*** Opening of Record extracts ***

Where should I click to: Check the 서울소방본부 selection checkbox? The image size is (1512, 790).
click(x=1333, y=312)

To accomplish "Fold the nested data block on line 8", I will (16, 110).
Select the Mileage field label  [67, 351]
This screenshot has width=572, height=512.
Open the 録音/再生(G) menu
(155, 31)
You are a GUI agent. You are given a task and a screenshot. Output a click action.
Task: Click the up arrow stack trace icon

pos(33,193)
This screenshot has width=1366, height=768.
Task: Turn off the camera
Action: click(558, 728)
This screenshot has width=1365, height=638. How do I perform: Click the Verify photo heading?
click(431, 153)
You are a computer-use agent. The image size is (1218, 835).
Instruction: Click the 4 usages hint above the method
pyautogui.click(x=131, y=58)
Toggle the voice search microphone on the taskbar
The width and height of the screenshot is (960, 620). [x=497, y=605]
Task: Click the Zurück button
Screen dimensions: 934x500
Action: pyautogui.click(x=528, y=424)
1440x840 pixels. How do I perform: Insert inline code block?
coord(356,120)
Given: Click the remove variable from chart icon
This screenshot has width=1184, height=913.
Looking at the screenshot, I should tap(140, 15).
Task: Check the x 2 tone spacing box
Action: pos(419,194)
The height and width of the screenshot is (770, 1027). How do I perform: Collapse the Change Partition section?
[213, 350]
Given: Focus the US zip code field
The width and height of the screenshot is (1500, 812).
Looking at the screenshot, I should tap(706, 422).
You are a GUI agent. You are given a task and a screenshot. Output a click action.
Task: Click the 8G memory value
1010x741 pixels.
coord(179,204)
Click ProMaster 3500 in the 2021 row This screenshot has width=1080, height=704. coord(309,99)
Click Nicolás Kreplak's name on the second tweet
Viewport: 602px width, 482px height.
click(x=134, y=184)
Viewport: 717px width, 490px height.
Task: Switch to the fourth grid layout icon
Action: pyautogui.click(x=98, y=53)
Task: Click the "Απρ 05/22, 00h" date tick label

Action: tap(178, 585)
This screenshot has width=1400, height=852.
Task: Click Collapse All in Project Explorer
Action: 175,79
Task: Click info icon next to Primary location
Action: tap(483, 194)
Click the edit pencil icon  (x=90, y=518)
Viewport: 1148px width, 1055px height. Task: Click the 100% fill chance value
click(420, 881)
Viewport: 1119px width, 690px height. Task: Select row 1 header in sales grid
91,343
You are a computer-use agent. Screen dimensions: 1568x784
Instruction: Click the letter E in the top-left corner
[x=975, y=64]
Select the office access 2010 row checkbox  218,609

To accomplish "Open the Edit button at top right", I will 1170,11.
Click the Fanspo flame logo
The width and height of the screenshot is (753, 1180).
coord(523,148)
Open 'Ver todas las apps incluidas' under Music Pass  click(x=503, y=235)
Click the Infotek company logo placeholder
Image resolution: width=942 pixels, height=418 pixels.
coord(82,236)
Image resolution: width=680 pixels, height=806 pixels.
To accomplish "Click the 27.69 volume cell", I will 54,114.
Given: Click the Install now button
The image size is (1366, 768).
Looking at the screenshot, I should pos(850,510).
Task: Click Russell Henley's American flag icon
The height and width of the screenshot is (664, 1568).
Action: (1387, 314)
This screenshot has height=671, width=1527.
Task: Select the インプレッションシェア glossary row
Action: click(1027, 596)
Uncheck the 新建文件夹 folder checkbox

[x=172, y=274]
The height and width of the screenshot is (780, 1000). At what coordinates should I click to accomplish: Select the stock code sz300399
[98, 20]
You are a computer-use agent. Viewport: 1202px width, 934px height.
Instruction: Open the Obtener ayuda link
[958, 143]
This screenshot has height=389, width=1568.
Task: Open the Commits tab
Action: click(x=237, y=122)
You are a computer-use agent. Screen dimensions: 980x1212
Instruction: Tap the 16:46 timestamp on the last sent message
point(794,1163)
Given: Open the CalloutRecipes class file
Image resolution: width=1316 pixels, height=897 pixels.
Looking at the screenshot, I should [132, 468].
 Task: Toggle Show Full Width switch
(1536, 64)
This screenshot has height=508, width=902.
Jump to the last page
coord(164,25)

*** Close of Record extracts ***

Goal of the exercise — Each line of the entries where the string "computer" occurs should be shown.

Task response —
You are a computer-use agent. The image size is (1218, 835).
You are a computer-use agent. Screen dimensions: 1568x784
You are a computer-use agent. Viewport: 1202px width, 934px height.
You are a computer-use agent. Screen dimensions: 980x1212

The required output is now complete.